■ What the task asks
Copy each line below in which the string "computer" occurs.

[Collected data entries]
++++++++++
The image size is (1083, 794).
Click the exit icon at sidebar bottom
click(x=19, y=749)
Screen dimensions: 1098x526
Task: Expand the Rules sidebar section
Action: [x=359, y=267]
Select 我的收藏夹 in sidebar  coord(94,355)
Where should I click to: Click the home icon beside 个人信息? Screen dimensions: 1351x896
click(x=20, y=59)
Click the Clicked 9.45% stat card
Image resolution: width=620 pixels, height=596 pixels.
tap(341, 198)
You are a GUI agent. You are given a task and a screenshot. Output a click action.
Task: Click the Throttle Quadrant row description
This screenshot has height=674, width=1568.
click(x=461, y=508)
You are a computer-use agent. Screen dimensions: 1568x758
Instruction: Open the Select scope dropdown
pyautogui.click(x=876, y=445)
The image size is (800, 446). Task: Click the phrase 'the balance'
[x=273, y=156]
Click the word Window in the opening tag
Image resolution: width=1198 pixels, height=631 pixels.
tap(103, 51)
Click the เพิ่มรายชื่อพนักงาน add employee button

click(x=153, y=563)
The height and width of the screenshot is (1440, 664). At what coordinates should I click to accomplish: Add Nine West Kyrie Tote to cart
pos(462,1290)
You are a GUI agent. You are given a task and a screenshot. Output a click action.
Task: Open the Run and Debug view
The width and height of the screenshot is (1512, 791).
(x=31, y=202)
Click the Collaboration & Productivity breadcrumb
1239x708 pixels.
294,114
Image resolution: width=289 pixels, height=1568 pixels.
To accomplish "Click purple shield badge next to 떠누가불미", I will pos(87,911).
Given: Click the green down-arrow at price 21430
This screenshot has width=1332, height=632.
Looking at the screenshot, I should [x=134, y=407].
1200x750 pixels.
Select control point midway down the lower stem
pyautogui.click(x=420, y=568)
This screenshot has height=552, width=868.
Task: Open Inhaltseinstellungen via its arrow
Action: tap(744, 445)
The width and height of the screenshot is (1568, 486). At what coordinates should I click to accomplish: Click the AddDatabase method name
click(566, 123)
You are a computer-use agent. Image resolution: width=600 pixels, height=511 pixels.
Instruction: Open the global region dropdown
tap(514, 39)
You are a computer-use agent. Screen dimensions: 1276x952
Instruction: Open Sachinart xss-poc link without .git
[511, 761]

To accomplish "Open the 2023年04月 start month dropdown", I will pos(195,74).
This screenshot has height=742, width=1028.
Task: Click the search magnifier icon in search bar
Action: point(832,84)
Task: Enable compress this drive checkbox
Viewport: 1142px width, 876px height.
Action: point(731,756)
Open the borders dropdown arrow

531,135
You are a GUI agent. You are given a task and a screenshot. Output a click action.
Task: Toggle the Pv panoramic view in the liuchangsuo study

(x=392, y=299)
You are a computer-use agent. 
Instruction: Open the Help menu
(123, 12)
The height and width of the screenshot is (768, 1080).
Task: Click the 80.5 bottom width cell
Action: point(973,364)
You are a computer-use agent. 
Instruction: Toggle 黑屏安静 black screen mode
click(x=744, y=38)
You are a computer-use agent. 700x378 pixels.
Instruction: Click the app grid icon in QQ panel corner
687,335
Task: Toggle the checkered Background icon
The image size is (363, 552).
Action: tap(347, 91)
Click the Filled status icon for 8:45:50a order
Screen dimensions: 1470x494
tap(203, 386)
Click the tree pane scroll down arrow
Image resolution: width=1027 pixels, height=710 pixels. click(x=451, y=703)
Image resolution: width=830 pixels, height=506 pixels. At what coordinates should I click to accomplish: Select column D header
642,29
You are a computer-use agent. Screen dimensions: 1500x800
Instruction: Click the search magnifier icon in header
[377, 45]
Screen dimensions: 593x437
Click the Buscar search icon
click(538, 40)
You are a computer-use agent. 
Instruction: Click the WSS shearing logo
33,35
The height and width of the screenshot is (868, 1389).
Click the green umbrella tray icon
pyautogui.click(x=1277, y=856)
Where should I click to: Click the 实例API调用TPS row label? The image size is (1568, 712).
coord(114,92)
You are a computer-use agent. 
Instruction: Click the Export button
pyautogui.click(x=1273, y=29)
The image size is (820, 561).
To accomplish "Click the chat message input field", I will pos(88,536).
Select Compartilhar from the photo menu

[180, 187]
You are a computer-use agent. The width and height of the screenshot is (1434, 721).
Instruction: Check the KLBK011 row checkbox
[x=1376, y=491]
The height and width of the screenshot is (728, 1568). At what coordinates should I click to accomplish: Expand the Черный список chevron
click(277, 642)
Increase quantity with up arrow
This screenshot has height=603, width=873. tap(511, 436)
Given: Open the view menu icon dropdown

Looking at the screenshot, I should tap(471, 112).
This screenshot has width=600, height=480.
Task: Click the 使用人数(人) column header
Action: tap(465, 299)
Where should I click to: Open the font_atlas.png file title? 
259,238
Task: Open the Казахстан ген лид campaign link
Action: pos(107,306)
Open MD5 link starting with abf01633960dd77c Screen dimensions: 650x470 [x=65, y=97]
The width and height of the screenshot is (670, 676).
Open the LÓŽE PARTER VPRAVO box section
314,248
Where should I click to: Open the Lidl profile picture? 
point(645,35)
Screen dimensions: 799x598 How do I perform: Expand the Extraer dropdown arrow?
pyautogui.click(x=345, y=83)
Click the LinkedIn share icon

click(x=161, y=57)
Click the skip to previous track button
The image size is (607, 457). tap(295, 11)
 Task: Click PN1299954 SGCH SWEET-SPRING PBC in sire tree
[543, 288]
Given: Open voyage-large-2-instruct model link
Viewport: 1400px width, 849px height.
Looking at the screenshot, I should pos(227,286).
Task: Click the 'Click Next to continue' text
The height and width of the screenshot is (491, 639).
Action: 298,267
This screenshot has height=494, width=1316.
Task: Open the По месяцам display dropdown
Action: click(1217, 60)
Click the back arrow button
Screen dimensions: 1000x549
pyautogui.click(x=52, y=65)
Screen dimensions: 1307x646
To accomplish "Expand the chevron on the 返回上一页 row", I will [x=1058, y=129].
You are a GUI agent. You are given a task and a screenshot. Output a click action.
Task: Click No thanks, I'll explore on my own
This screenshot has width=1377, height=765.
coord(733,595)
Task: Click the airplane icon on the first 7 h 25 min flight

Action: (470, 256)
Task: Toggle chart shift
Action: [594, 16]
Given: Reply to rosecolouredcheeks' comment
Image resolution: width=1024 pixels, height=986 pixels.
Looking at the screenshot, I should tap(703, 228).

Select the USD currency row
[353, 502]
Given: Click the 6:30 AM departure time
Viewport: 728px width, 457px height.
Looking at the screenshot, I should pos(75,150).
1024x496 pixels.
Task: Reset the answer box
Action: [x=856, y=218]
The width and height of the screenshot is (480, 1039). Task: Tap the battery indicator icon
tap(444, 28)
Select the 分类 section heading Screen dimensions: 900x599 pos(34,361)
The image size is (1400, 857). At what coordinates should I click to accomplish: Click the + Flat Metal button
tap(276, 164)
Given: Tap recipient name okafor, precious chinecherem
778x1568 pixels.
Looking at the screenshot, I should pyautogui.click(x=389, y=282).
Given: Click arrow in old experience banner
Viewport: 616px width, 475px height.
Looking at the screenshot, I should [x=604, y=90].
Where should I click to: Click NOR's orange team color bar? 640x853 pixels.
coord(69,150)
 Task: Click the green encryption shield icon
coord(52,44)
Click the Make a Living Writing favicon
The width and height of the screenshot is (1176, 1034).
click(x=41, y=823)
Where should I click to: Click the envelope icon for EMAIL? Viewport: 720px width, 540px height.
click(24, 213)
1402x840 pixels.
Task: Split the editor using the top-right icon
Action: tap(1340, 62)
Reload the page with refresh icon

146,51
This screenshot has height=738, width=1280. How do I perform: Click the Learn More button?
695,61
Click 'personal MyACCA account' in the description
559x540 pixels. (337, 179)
++++++++++
■ Result of the exercise
You are a computer-use agent. Screen dimensions: 1568x758
You are a computer-use agent. Image resolution: width=600 pixels, height=511 pixels.
You are a computer-use agent. Screen dimensions: 1276x952
You are a computer-use agent. 
You are a computer-use agent. 
You are a computer-use agent. 700x378 pixels.
You are a computer-use agent. Screen dimensions: 1500x800
You are a computer-use agent. 
You are a computer-use agent. 
You are a computer-use agent. The width and height of the screenshot is (1434, 721).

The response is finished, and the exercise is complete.